■ **WORK REQUEST**
Wherever a line in the data below holds "Find", copy that line.
===== RECORDS FOR THIS EXERCISE
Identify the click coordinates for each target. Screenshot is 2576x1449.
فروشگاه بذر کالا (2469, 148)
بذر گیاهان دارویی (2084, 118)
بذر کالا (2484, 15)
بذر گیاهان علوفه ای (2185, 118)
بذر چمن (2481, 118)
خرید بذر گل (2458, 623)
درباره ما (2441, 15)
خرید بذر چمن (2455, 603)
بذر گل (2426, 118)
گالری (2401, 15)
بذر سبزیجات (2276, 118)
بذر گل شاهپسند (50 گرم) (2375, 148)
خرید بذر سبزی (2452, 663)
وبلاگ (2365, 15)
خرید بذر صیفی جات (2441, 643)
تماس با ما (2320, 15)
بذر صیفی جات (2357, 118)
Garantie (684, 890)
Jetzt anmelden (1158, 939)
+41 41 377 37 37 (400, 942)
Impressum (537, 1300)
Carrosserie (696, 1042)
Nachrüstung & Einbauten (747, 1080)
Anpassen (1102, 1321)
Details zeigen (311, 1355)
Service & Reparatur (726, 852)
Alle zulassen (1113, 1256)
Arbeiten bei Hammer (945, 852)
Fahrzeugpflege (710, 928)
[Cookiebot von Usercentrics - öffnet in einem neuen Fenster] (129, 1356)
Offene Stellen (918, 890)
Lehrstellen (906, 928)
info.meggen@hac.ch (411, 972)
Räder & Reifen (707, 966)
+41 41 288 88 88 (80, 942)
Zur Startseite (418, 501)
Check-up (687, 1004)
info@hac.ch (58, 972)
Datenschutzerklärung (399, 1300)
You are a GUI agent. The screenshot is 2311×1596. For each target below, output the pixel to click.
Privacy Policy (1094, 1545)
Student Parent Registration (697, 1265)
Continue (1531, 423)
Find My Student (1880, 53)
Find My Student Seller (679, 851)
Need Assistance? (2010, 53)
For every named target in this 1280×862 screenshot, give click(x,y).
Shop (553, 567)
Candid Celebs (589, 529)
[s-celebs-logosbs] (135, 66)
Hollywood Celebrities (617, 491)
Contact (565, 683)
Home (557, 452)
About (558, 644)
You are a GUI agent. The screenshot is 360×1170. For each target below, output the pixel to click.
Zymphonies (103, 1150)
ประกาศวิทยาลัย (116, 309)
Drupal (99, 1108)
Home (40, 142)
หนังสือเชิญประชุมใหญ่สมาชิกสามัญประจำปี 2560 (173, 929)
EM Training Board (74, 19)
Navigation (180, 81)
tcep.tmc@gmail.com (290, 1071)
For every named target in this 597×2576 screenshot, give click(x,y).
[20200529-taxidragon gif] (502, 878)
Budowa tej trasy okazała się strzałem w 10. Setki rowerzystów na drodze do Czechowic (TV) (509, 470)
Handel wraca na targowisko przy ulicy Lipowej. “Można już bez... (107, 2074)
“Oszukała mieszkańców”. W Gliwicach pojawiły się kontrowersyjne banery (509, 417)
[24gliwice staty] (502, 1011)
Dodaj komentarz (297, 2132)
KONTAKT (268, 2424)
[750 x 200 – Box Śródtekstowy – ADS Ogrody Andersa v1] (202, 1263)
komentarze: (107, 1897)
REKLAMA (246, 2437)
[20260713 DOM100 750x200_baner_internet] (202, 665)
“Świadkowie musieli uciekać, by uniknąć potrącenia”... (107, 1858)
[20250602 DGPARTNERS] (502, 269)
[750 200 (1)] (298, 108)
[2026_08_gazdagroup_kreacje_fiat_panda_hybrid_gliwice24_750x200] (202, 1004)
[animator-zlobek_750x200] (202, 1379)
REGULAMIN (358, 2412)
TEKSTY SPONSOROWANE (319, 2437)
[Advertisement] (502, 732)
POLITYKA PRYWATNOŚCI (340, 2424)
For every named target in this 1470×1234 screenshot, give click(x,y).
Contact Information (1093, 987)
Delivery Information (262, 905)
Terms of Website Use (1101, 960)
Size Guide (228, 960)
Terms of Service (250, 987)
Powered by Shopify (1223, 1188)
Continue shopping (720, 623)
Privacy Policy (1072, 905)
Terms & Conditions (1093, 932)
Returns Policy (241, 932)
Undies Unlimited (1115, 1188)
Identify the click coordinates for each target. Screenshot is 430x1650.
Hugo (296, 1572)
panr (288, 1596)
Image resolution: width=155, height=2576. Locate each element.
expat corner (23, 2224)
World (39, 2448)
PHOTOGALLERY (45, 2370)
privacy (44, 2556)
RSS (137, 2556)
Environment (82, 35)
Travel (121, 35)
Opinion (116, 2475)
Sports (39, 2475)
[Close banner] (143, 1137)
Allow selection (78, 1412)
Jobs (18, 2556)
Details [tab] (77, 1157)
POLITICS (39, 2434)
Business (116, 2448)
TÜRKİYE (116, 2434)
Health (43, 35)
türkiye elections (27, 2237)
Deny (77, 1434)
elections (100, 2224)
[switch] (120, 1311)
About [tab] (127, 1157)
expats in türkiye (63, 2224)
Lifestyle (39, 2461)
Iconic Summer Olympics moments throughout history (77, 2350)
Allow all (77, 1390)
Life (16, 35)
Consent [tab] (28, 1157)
==========
■ **TASK RESULT**
Find My Student (1880, 53)
Find My Student Seller (679, 851)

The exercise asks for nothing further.